The role of salts selection on phase formation and electrical properties of K0.5Bi0.5TiO3 ceramics fabricated via molten salt synthesis

Abstract

The present study reveals the effect of salts (NaCl and KCl) on the chemical composition, structural, and electrical properties of intended K0.5Bi0.5TiO3 (KBT) ceramics fabricated via the molten salt synthesis (MSS) route. The average grain size (∼6 μm (±1.1 μm)) and elemental distribution observed by scanning electron microscopy (SEM) and energy dispersive X-ray analysis (EDX) on KBT ceramics prepared using NaCl as the salt (named KBT-Na) signify the formation of Na0.5Bi0.5TiO3 (NBT) phase instead of KBT ceramic.
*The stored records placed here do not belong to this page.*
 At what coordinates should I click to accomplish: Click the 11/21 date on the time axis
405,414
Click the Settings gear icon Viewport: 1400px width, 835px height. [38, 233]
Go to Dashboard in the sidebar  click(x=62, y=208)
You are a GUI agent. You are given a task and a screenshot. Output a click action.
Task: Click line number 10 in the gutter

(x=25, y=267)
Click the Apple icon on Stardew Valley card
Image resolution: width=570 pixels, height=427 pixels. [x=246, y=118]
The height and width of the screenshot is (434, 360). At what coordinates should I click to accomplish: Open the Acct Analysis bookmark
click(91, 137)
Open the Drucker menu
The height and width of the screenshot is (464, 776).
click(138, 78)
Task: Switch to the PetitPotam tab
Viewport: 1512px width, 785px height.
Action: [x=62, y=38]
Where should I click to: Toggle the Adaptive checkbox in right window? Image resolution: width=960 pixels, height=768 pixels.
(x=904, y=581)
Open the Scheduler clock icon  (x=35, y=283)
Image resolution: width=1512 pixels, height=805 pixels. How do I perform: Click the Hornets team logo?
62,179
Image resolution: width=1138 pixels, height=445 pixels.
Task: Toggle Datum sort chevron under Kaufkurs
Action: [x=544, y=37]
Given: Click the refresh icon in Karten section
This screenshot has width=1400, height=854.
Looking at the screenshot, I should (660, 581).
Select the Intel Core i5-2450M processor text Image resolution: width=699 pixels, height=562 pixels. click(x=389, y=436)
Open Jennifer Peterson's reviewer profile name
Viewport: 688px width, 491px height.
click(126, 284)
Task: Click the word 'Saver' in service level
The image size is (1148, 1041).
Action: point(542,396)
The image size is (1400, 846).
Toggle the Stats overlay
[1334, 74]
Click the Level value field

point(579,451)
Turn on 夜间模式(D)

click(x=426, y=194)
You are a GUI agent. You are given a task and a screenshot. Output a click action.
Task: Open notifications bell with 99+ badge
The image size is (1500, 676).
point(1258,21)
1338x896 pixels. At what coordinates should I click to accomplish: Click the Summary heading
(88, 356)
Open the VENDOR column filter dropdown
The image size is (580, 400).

The Rietveld refinement on X-ray diffraction (XRD) data and temperature-dependent dielectric behaviour of KBT-Na sample further validate the formation of NBT phase. The obtained results suggest the reaction of NaCl salt during the MSS of the KBT-Na sample. Moreover, the structural analyses of KBT ceramic synthesized using KCl salt (named KBT-K) suggested the presence of a minor Aurivillius phase (K0.5Bi4.5Ti4O15) which could be related to undesired reaction kinetics in MSS. The higher room temperature conductivity (∼10−6 Scm−1) and lower piezoelectric coefficient ((d33) ∼ 4–5 pC/N) indicate the loss of stoichiometry in both KBT-Na and KBT-K ceramics during the removal of salts. The observed results in KBT-Na & KBT-K were systematically compared with pure NBT & KBT ceramics prepared using the conventional solid-state synthesis route. The possible reasons for the lossy behavior of MSS synthesized samples are also discussed.